↓

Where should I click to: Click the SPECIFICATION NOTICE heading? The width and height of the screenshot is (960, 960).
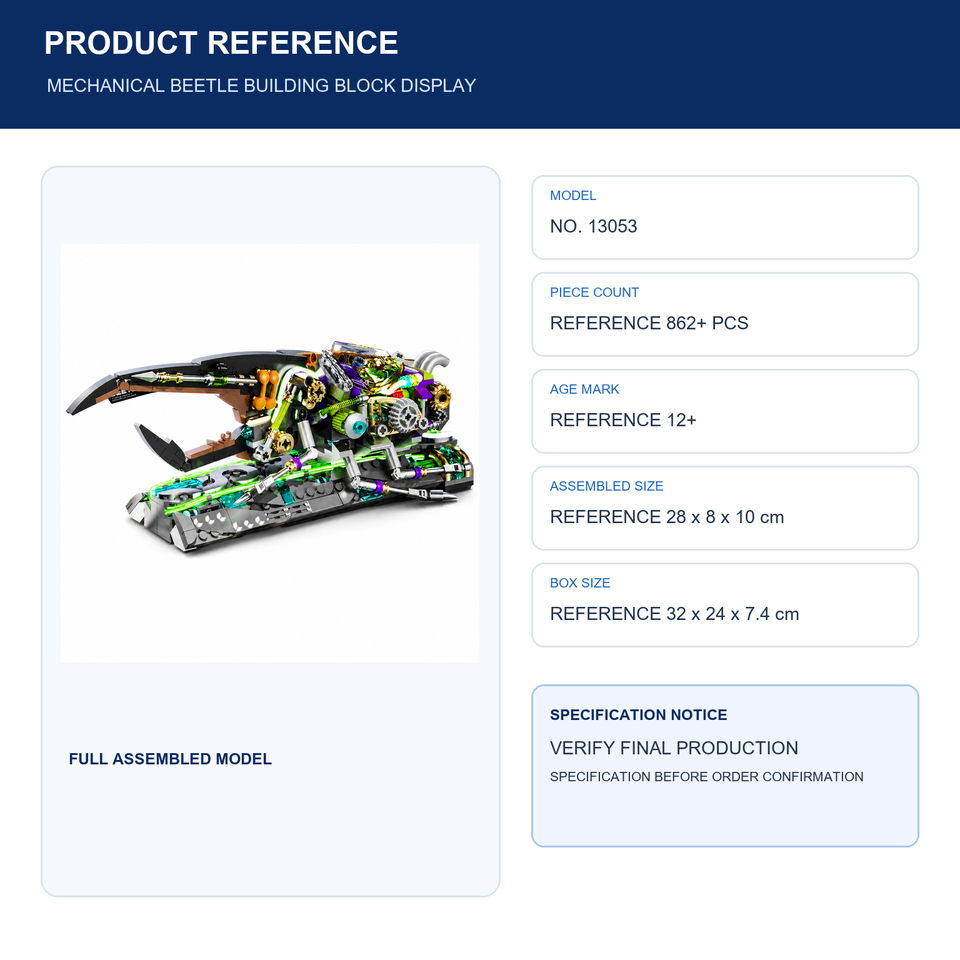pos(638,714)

↑
↓

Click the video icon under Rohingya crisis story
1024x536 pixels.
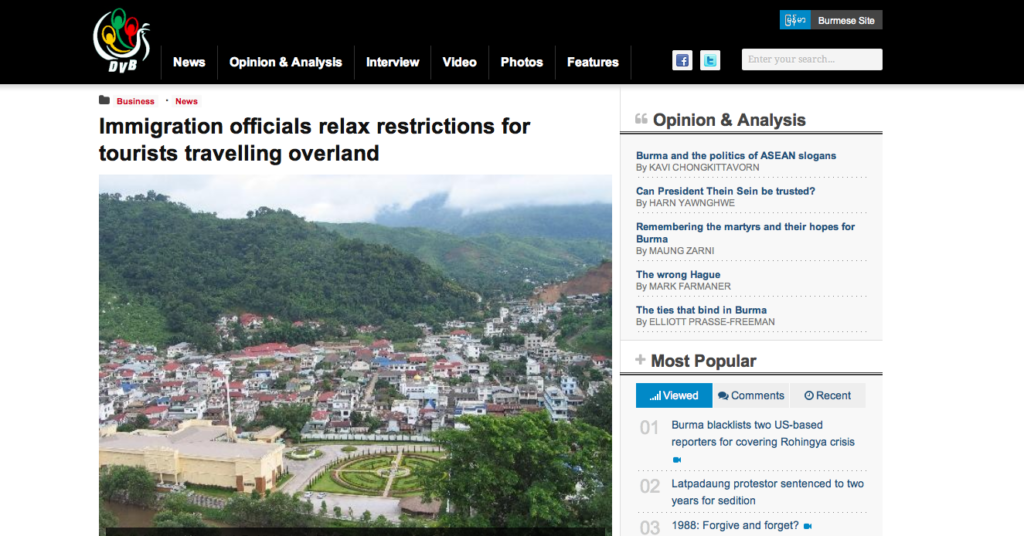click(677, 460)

↑

== Problem to solve ==
Write out the stretch of entries from the line containing "Click the video" through the line containing "click(677, 460)" as a numbered list, skipping blank lines. Leave the pictures out.

== Expected output ==
1. Click the video icon under Rohingya crisis story
2. 1024x536 pixels.
3. click(677, 460)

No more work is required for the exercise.